* [PATCH v3] locking/osq: Use optimized spinning loop for arm64
@ 2020-01-13 15:07 Waiman Long
2020-01-13 16:48 ` Will Deacon
2020-01-17 10:09 ` [tip: locking/core] " tip-bot2 for Waiman Long
0 siblings, 2 replies; 3+ messages in thread
From: Waiman Long @ 2020-01-13 15:07 UTC (permalink / raw)
To: Peter Zijlstra, Ingo Molnar, Will Deacon, Catalin Marinas
Cc: linux-arm-kernel, linux-kernel, maz, yezengruan, Waiman Long
Arm64 has a more optimized spinning loop (atomic_cond_read_acquire)
using wfe for spinlock that can boost performance of sibling threads
by putting the current cpu to a wait state that is broken only when
the monitored variable changes or an external event happens.

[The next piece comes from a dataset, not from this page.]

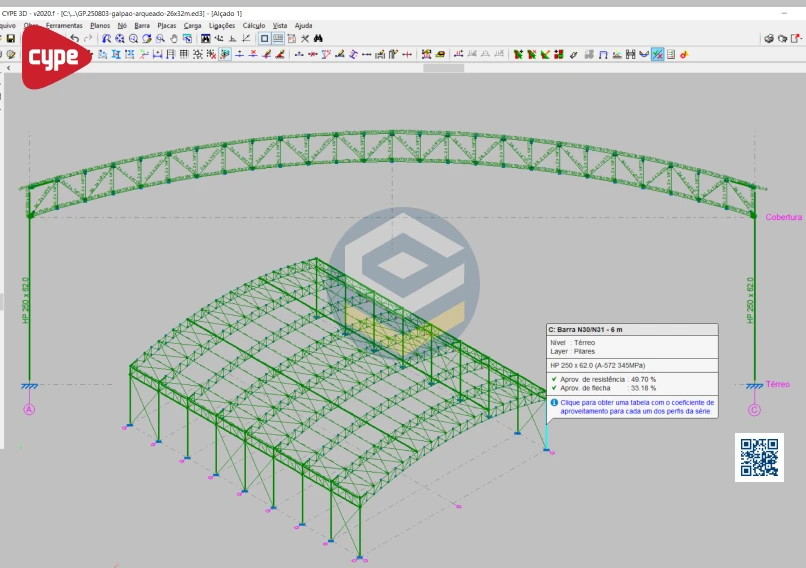This screenshot has width=806, height=568.
Task: Click the horizontal scrollbar thumb
Action: point(443,68)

OSQ has a more complicated spinning loop. Besides the lock value, it
also checks for need_resched() and vcpu_is_preempted(). The check for
need_resched() is not a problem as it is only set by the tick interrupt
handler. That will be detected by the spinning cpu right after iret.
The vcpu_is_preempted() check, however, is a problem as changes to the
preempt state of of previous node will not affect the wait state. For
ARM64, vcpu_is_preempted is not currently defined and so is a no-op.
Will has indicated that he is planning to para-virtualize wfe instead
of defining vcpu_is_preempted for PV support. So just add a comment in
arch/arm64/include/asm/spinlock.h to indicate that vcpu_is_preempted()
should not be defined as suggested.
On a 2-socket 56-core 224-thread ARM64 system, a kernel mutex locking
microbenchmark was run for 10s with and without the patch. The
performance numbers before patch were:
Running locktest with mutex [runtime = 10s, load = 1]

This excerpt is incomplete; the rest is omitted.